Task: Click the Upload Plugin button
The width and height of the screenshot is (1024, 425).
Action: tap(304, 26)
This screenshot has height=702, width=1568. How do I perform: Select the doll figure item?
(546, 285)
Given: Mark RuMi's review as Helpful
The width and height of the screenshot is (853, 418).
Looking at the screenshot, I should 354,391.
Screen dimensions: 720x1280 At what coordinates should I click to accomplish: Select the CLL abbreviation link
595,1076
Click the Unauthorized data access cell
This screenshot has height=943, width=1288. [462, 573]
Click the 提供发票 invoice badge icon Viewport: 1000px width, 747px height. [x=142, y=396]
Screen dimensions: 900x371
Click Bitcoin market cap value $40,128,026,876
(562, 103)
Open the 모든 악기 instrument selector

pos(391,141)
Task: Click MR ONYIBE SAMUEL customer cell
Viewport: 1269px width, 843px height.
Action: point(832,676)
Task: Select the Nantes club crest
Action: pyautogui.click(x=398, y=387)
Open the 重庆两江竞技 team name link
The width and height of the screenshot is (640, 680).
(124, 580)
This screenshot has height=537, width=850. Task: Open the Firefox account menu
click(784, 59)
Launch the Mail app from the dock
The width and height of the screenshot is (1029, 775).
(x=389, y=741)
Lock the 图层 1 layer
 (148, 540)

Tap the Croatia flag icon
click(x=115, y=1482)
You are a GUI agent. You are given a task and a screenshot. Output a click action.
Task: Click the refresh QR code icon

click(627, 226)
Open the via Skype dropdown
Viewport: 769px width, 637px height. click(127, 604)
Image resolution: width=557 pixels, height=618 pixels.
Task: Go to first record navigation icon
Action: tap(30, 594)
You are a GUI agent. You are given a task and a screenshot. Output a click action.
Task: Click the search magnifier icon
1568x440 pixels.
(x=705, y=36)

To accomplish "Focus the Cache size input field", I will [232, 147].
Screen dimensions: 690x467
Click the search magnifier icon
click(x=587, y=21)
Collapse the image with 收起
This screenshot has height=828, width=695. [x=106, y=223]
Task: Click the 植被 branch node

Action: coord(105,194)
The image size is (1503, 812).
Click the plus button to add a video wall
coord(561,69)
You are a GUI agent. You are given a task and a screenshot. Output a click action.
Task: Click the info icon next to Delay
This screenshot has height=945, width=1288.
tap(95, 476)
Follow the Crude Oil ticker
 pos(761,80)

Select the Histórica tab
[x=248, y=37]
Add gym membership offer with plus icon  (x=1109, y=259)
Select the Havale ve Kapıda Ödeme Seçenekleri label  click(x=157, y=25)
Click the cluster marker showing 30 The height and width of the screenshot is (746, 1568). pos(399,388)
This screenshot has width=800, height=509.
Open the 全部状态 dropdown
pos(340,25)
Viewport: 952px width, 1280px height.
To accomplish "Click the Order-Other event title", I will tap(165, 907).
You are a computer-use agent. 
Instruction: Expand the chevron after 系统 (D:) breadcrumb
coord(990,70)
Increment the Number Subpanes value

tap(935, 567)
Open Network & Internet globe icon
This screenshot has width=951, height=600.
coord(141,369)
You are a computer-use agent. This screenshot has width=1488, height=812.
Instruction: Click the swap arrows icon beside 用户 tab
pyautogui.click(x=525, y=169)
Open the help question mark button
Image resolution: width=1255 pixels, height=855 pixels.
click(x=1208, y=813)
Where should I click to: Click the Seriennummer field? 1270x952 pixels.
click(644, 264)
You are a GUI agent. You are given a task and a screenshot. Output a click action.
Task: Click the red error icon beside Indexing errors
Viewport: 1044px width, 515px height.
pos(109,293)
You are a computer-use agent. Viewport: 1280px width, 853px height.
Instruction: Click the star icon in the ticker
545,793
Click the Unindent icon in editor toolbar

◆ Problem description
Tally the lines of the records that contain "size", then write only the total.

◆ Output
2